== Entries provided ==

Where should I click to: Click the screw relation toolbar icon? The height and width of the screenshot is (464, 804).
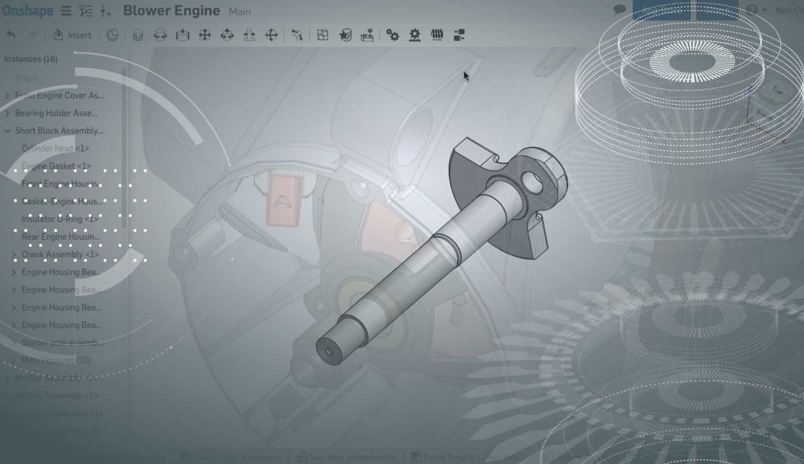coord(437,35)
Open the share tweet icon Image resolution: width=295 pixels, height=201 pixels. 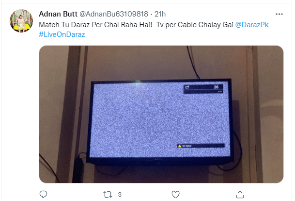point(240,194)
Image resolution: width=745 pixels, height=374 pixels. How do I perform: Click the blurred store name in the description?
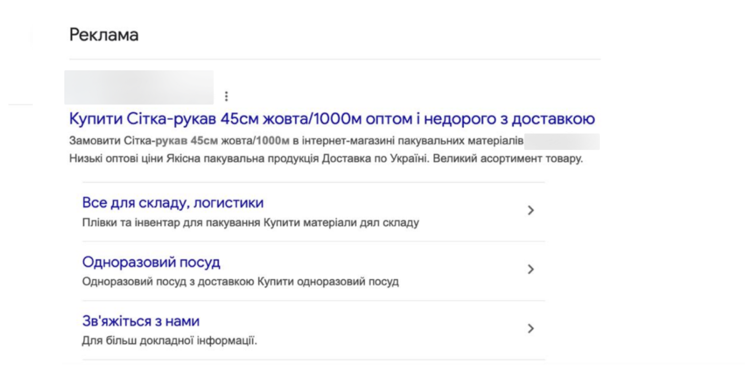pos(561,142)
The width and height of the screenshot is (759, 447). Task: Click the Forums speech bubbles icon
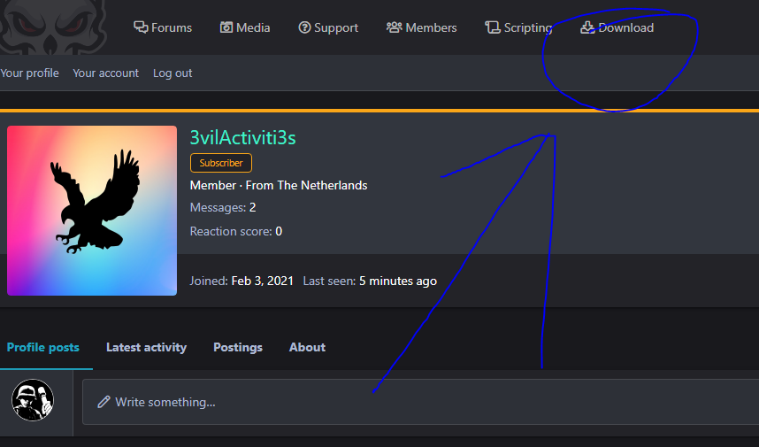141,27
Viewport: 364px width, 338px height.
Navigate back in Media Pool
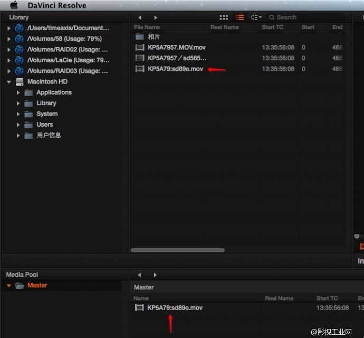(x=140, y=275)
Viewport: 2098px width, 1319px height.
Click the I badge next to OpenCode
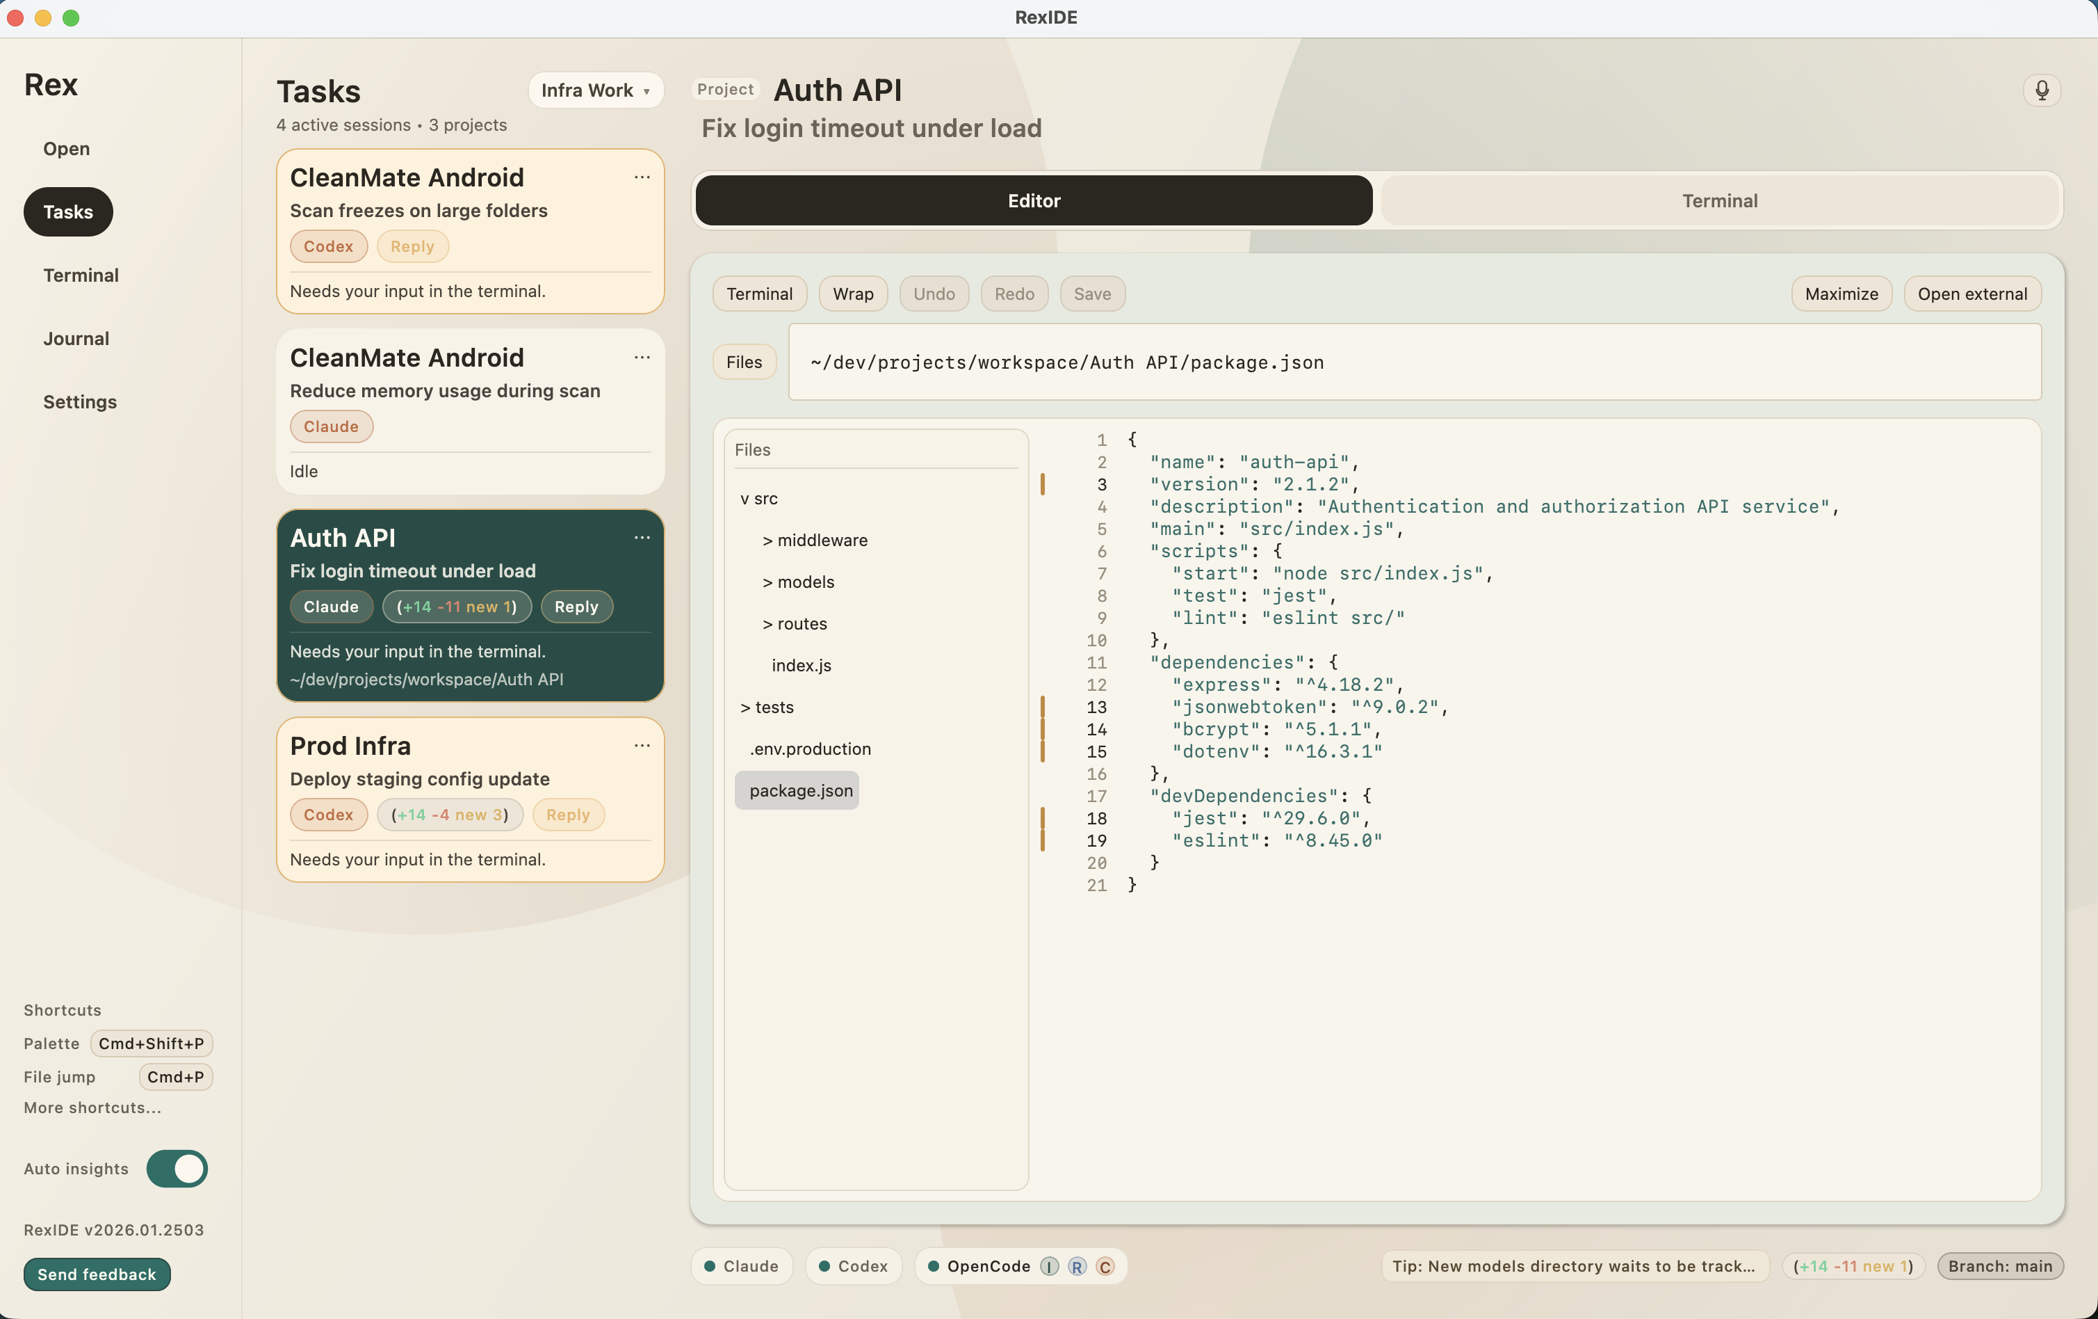click(x=1048, y=1268)
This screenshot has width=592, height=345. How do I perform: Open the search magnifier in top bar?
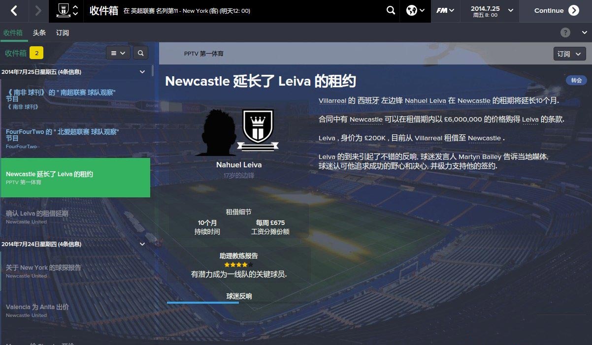(391, 10)
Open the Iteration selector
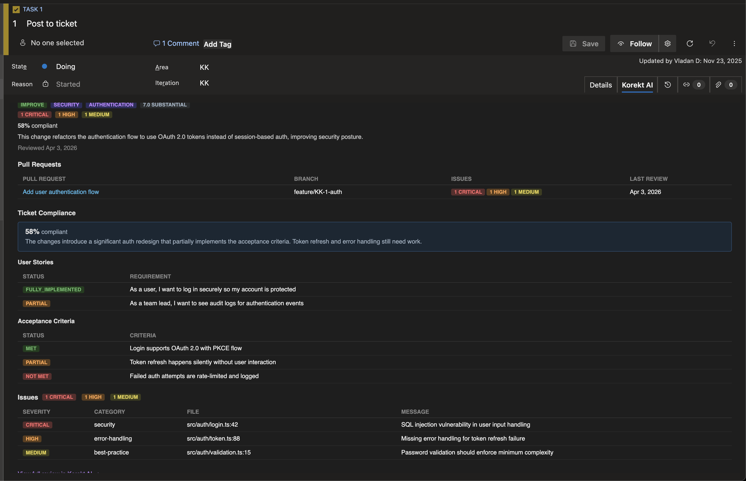The width and height of the screenshot is (746, 481). point(204,83)
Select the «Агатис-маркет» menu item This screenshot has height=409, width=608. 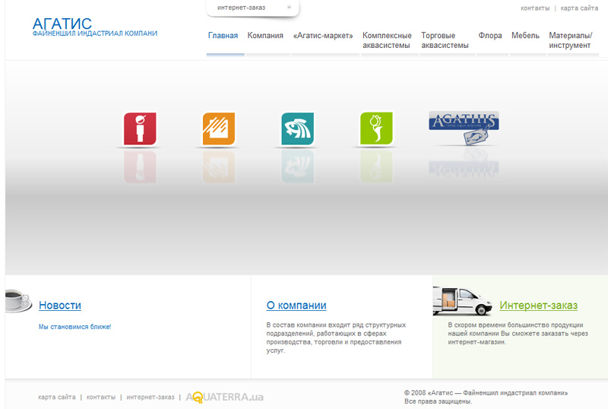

===

* [Request]:
Can you turn the material from the line with "The width and height of the screenshot is (759, 447)." up to and including its final line into a Markdown table with the columns Row and Line, skipping blank lines and leaving the pictures out?

* [Response to this task]:
| Row | Line |
|---|---|
| 1 | The width and height of the screenshot is (759, 447). Task: Click the Forums speech bubbles icon |
| 2 | 141,27 |
| 3 | Viewport: 364px width, 338px height. |
| 4 | Navigate back in Media Pool |
| 5 | (x=140, y=275) |
| 6 | Viewport: 2098px width, 1319px height. |
| 7 | Click the I badge next to OpenCode |
| 8 | click(x=1048, y=1268) |
| 9 | This screenshot has width=592, height=345. How do I perform: Open the search magnifier in top bar? |
| 10 | (391, 10) |
| 11 | Open the Iteration selector |
| 12 | The width and height of the screenshot is (746, 481). point(204,83) |
| 13 | Select the «Агатис-маркет» menu item This screenshot has height=409, width=608.  |